We (will) enter seems to point to something as yet unrealised. Whereas, the attainments of Aryans that are a consequence of direct knowledge and vision of the liberating Dhamma - in this very life - are not about ‘will’ - at some future point.
"For other meditators, perception chooses to describe this first appearance of mind in
terms of physical sensation, such as intense tranquility or ecstasy. Again, the body consciousness (that which experiences pleasure and pain, heat and cold and so on) has long since closed down and this is not a physical feeling. It is just ‘perceived’ as similar to pleasure… You can recognize a nimitta by the following six features:
- It appears only after the fifth stage of the meditation, after the meditator has been with
the beautiful breath for a long time;
- It appears when the breath disappears;
- It only comes when the external five senses of sight, hearing, smell, taste and touch are
- It manifests only in the silent mind, when descriptive thoughts (inner speech) are totally
- It is strange but powerfully attractive; and
- It is a beautifully simple object." - Ajahn Brahm
From above: when a nimitta appears ‘the external five senses of sight, hearing, smell, taste and touch are completely absent’.
I am curious, how do you think you’d go chopping your vegetables or, driving a car when you can’t see anything through your eyes, can’t hear anything through your ears or, feel anything through your fingers?
Exactly how would you move about, pick up a carrot, open a door, and jump in a car?
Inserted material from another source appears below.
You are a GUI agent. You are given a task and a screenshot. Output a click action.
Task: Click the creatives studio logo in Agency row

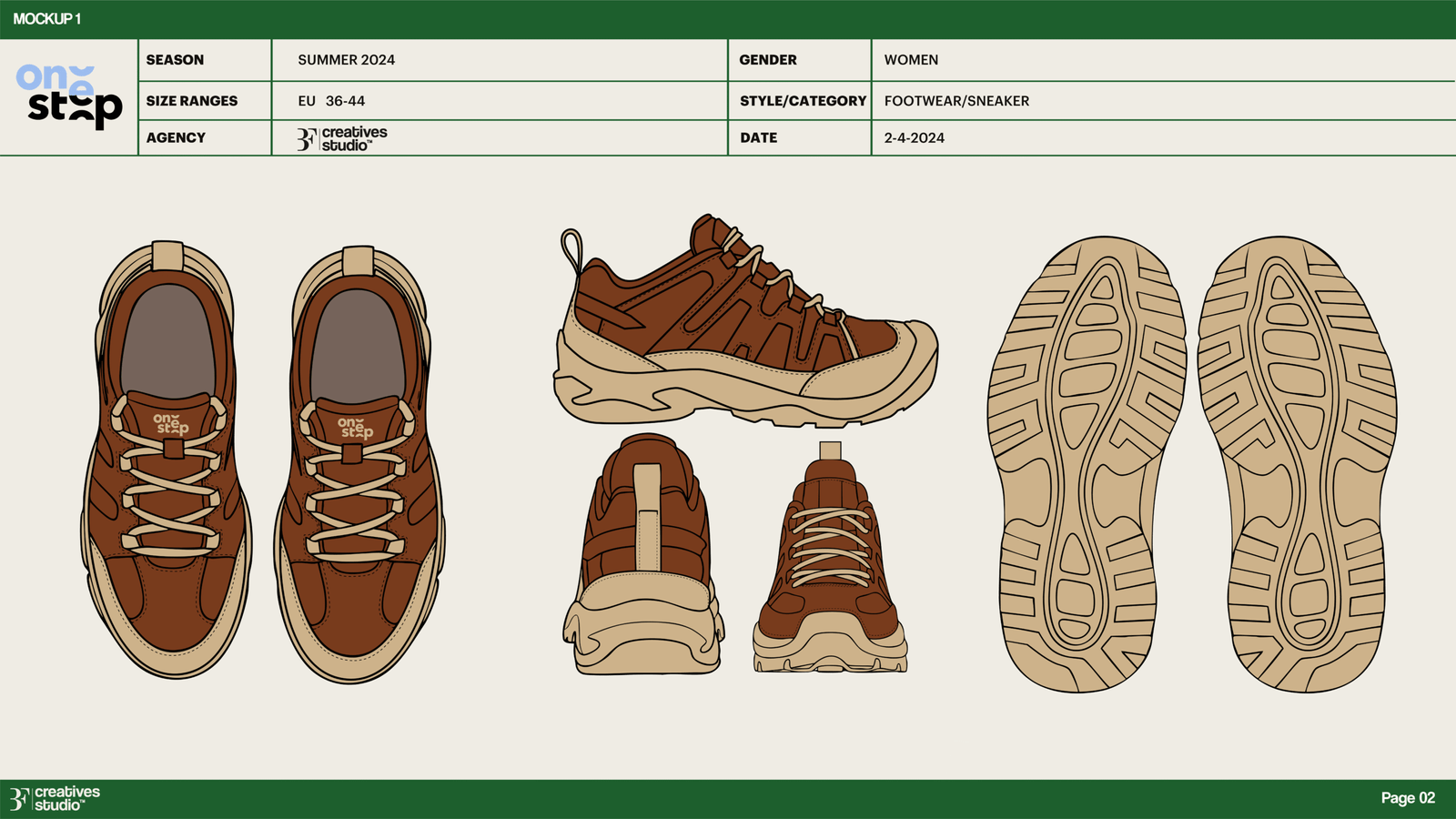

How do you think you’d fair at stop lights? And, the arising of a nimitta is the stage before absorption in Jhana.
When the nimitta appears it is the only thing registered in awareness. It is pure sweetness, when the attention turns to it, it gets absorbed in it. The attention automatically turns to it because it’s the only thing in attention. The only thing making its presence known.
There is pristine silence and stillness and then, the nimitta appears.
When this happens ‘subjectivity’, the sense of self, the one who knows, the meditator, is lost to the beauty. It sounds odd, it is odd, it is a great wonder!
The process returns to an ordinary waking state of consciousness when the senses come back online. Light registers through the eyeballs then, there is the recognition: I am.